Instructions to follow:
Pictures in the listing should not be copied. Reproduce, word for word, each line from the one holding "Instruction: Open the News tab" through the final line.

··· Source data

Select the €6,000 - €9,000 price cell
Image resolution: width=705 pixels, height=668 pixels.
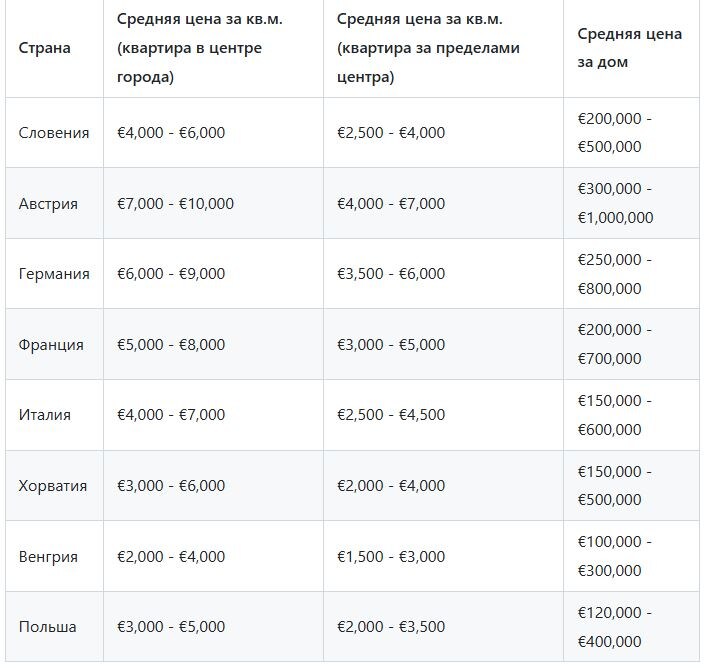point(171,274)
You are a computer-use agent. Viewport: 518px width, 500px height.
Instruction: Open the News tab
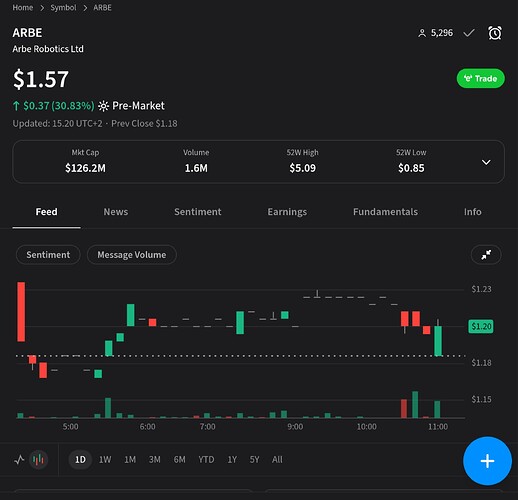click(x=116, y=212)
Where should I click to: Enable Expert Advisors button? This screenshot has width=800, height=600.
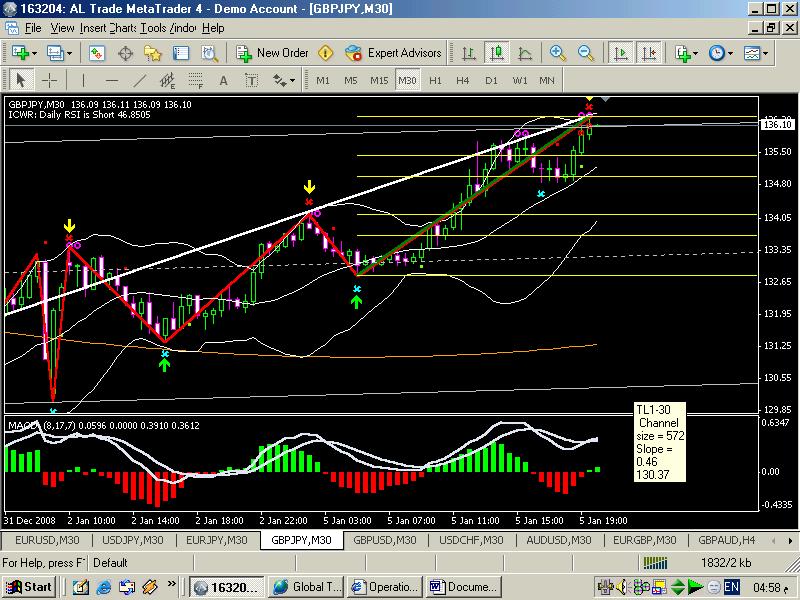[393, 53]
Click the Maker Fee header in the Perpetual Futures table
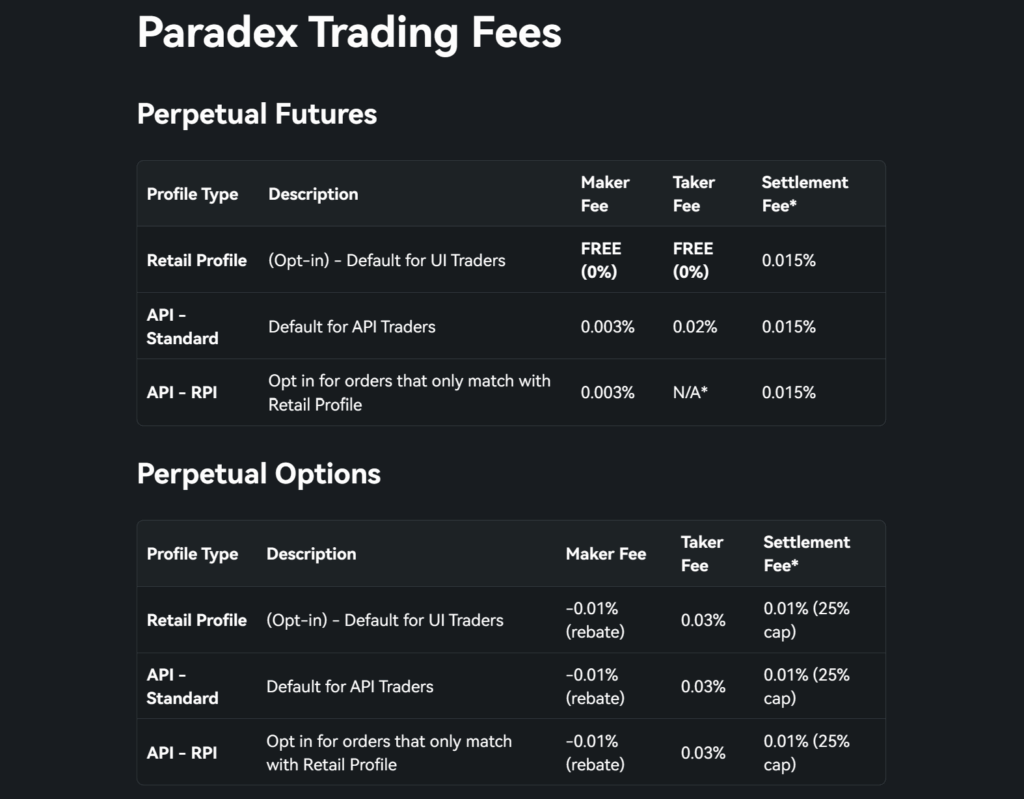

······

Exercise result:
Instruction: Open the News tab
click(x=116, y=212)
Where should I click to: Enable Expert Advisors button? This screenshot has width=800, height=600.
[393, 53]
Click the Maker Fee header in the Perpetual Futures table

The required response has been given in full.